▶ CONSIGNES DE L'EXERCICE: Recopiez intégralement les données de la ligne contenant « Click the dollar sign in the price » jusqu'à la ligne contenant « click(278, 950) » incluse. Augmentez de 12 chaque coordonnée figurant dans les réponses.

▶ DONNÉES À UTILISER:
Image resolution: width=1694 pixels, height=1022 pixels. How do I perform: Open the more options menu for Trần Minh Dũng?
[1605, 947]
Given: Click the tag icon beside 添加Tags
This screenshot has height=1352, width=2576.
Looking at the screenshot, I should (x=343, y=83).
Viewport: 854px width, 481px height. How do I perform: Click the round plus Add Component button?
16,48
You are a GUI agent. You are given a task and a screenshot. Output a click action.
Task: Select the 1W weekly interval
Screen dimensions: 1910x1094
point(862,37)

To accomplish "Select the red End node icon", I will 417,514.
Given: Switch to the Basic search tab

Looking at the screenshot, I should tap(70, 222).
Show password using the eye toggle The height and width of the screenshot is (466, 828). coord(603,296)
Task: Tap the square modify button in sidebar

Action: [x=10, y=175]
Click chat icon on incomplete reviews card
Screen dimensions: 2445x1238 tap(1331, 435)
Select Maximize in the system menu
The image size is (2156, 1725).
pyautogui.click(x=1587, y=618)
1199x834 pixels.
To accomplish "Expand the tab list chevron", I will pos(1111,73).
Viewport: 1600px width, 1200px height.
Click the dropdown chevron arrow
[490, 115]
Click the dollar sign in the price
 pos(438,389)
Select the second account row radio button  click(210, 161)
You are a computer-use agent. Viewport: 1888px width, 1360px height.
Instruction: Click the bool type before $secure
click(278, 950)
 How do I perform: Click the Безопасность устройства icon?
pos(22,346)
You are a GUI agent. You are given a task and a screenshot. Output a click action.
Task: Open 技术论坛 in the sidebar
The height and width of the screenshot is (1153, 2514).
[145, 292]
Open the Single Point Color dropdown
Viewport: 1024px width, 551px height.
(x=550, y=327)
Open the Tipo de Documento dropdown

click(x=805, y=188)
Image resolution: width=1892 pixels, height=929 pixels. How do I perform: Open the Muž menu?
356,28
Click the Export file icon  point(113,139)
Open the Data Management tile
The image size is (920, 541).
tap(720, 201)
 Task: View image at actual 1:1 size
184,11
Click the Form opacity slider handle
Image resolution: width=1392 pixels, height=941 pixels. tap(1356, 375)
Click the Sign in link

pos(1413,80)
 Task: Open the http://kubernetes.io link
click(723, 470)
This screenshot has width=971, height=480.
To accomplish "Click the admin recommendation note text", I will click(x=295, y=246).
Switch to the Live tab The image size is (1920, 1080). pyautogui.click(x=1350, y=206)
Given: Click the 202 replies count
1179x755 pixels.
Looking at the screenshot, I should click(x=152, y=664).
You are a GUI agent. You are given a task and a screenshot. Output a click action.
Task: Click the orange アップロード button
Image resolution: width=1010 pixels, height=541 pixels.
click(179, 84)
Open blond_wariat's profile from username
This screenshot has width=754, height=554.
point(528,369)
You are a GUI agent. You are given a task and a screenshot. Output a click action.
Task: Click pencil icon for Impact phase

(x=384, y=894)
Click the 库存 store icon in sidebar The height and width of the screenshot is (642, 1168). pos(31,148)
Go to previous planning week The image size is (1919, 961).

▶ SORTIE COMPLÈTE:
Click the dollar sign in the price
 pos(450,401)
Select the second account row radio button  click(222, 173)
You are a computer-use agent. Viewport: 1888px width, 1360px height.
Instruction: Click the bool type before $secure
click(290, 962)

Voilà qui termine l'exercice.